_WHAT TO PRODUCE_
From the entries below, transcribe exactly the lines between the line holding "Given: Select the grid view icon" and the line holding "Open the @belarus_blacklist_bot", inclusive; skip all other lines.
===== EXCERPTED RECORDS
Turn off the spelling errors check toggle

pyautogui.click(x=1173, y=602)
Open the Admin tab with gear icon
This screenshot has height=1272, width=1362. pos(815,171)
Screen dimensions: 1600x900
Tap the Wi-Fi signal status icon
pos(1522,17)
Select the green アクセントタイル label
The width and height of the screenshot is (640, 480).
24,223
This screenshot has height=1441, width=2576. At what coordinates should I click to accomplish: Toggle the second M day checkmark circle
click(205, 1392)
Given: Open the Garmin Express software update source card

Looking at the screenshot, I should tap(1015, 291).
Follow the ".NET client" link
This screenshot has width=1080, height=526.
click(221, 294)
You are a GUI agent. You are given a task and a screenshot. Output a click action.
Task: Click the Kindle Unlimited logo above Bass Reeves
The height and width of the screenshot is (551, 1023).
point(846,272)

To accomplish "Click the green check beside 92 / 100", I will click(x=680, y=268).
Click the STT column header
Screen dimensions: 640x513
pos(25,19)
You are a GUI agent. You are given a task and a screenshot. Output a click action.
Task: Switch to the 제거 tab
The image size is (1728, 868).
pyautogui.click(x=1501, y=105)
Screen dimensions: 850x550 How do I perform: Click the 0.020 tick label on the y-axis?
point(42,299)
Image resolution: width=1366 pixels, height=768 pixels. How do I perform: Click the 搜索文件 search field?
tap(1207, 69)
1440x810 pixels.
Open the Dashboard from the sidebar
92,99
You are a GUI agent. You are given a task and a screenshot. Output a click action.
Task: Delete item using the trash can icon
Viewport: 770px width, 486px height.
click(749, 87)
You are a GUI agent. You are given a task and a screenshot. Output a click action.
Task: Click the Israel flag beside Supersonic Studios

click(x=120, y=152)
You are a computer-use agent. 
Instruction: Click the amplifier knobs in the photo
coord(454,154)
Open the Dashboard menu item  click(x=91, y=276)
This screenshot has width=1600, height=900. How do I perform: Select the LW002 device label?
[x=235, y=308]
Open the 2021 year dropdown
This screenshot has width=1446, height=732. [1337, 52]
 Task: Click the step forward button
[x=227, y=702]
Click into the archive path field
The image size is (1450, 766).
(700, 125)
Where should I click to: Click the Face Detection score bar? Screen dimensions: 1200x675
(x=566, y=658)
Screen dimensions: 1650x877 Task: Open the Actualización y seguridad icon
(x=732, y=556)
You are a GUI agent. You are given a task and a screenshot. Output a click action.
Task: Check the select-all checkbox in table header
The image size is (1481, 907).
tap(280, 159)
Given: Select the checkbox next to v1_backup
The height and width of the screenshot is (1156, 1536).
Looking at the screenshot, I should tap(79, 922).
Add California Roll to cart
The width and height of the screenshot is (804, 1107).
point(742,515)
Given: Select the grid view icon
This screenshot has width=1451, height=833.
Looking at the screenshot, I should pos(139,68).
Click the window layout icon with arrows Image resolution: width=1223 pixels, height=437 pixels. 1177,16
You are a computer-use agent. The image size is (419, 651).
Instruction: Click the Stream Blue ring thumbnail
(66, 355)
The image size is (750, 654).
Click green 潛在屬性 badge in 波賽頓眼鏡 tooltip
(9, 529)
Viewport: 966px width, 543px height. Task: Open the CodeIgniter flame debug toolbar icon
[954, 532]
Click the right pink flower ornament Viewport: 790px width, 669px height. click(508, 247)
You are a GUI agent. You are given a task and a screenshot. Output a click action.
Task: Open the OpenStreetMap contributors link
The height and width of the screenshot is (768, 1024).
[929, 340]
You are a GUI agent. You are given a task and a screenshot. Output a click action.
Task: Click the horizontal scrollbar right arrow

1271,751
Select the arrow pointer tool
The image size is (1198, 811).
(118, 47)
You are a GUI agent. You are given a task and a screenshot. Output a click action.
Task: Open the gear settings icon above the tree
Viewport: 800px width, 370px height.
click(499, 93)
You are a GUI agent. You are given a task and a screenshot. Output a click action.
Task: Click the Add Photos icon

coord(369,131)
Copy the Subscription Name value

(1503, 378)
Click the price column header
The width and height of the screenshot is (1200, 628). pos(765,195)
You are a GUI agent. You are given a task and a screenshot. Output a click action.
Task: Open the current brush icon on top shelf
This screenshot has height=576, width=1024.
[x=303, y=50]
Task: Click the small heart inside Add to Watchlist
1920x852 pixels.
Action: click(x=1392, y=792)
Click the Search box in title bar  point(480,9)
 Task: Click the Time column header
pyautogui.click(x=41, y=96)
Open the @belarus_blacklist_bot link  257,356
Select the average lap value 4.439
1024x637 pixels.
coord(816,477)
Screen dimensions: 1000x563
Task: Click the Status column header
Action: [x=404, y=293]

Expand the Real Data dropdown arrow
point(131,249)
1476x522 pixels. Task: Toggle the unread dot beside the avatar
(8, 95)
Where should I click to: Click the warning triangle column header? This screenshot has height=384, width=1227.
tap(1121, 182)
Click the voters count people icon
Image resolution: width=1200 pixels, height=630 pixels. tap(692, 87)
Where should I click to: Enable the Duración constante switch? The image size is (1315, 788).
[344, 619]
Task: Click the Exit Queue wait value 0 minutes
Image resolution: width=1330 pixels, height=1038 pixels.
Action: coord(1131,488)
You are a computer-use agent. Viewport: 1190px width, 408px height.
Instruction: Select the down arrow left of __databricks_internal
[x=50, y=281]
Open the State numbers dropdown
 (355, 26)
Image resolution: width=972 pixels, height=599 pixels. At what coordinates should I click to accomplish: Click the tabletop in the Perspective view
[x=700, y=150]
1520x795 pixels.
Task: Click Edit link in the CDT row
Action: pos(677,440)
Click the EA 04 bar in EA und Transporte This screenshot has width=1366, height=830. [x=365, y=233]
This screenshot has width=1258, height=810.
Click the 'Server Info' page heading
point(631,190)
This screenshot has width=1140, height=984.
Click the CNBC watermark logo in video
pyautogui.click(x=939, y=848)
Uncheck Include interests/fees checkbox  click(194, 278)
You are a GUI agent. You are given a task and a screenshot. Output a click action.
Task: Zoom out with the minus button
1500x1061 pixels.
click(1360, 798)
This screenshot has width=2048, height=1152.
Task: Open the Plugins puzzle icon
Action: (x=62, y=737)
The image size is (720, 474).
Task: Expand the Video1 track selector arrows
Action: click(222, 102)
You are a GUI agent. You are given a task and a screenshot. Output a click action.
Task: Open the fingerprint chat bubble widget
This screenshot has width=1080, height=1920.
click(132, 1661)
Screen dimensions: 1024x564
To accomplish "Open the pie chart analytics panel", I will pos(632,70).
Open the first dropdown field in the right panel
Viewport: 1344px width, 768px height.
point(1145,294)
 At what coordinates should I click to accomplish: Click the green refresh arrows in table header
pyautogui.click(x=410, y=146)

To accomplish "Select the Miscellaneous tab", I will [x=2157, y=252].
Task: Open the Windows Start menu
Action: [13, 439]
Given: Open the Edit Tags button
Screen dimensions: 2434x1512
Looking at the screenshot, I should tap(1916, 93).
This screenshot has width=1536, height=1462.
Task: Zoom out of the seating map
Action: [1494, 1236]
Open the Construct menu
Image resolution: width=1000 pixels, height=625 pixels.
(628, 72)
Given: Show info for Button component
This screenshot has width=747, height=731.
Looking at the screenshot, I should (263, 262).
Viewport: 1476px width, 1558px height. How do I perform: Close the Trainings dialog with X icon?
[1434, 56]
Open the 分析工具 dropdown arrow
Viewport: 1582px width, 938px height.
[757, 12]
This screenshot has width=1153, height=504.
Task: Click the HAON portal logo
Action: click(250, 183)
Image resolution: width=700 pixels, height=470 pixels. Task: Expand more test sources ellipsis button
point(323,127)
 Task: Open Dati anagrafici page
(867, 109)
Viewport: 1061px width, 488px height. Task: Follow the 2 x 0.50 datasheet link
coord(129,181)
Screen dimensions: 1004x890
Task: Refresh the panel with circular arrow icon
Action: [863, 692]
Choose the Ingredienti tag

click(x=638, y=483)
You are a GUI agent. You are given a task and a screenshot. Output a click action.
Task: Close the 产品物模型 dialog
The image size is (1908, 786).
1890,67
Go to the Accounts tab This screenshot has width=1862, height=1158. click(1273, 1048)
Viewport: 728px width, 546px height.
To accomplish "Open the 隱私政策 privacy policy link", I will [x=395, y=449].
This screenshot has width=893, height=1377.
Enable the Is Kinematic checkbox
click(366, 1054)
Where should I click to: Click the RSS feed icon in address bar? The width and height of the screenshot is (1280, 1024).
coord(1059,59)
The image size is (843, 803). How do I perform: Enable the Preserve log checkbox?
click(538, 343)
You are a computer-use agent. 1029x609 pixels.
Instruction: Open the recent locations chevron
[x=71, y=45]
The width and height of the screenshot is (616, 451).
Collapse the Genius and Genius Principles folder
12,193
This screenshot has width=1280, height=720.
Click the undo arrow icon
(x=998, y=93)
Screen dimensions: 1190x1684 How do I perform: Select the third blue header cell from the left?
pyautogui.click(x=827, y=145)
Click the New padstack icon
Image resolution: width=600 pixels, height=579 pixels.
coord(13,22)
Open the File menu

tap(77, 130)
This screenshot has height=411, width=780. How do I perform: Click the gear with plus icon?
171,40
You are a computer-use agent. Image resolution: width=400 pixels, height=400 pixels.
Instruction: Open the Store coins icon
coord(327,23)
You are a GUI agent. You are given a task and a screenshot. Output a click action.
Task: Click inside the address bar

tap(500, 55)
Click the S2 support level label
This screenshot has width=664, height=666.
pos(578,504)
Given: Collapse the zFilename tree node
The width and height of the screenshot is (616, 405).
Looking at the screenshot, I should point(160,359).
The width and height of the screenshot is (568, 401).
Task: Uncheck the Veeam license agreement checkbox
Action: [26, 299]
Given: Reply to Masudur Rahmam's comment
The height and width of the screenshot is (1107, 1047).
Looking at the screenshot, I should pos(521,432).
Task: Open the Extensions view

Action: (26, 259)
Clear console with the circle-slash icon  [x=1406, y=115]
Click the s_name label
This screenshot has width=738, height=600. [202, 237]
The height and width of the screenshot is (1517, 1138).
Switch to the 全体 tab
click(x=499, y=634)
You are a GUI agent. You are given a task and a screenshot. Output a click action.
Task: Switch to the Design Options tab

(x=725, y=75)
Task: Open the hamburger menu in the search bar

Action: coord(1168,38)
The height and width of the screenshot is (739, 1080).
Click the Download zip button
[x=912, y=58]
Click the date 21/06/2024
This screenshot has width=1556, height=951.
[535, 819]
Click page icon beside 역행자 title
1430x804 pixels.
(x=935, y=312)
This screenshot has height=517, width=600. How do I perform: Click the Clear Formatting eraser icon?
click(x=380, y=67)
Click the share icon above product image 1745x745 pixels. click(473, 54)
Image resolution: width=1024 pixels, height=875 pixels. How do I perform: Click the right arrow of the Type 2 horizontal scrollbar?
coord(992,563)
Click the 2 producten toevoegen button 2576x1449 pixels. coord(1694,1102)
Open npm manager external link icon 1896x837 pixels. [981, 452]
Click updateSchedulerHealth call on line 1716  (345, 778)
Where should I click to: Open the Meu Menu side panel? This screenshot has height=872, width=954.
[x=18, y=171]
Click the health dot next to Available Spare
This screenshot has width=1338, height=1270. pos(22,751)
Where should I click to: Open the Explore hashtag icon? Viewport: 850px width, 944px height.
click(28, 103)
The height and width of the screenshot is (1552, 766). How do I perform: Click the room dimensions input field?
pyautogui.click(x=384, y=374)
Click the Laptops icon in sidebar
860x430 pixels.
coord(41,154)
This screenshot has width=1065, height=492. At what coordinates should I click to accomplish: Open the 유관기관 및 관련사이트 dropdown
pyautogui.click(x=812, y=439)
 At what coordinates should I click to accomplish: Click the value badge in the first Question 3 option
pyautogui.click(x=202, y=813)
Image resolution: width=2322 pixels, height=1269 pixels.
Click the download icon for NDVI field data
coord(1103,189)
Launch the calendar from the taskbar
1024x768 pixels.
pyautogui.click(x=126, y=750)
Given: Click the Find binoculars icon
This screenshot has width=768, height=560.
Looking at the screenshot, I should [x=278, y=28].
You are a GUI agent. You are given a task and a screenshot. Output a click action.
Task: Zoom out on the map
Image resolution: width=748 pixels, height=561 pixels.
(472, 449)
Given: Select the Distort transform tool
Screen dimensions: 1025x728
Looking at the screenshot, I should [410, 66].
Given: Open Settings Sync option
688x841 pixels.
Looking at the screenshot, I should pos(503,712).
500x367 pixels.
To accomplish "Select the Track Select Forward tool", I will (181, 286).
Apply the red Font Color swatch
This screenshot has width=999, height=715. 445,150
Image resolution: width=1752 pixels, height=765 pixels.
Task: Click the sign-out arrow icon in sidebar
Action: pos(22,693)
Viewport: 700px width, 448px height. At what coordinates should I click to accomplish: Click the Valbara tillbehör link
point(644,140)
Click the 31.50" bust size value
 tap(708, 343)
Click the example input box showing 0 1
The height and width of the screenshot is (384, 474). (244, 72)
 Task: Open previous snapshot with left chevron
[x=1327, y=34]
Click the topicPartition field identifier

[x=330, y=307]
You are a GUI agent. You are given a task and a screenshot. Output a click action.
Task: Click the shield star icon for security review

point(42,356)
==========
_ANSWER FOR THE TASK_
Given: Select the grid view icon
This screenshot has width=1451, height=833.
Looking at the screenshot, I should pos(139,68).
Click the window layout icon with arrows Image resolution: width=1223 pixels, height=437 pixels. 1177,16
You are a computer-use agent. The image size is (419, 651).
Instruction: Click the Stream Blue ring thumbnail
(66, 355)
The image size is (750, 654).
Click green 潛在屬性 badge in 波賽頓眼鏡 tooltip
(9, 529)
Viewport: 966px width, 543px height. Task: Open the CodeIgniter flame debug toolbar icon
[954, 532]
Click the right pink flower ornament Viewport: 790px width, 669px height. click(508, 247)
You are a GUI agent. You are given a task and a screenshot. Output a click action.
Task: Open the OpenStreetMap contributors link
The height and width of the screenshot is (768, 1024).
[929, 340]
You are a GUI agent. You are given a task and a screenshot. Output a click action.
Task: Click the horizontal scrollbar right arrow

1271,751
Select the arrow pointer tool
The image size is (1198, 811).
(118, 47)
You are a GUI agent. You are given a task and a screenshot. Output a click action.
Task: Open the gear settings icon above the tree
Viewport: 800px width, 370px height.
click(499, 93)
You are a GUI agent. You are given a task and a screenshot. Output a click action.
Task: Click the Add Photos icon

coord(369,131)
Copy the Subscription Name value

(1503, 378)
Click the price column header
The width and height of the screenshot is (1200, 628). pos(765,195)
You are a GUI agent. You are given a task and a screenshot. Output a click action.
Task: Open the current brush icon on top shelf
This screenshot has height=576, width=1024.
[x=303, y=50]
Task: Click the small heart inside Add to Watchlist
1920x852 pixels.
Action: click(x=1392, y=792)
Click the Search box in title bar  point(480,9)
 Task: Click the Time column header
pyautogui.click(x=41, y=96)
Open the @belarus_blacklist_bot link  257,356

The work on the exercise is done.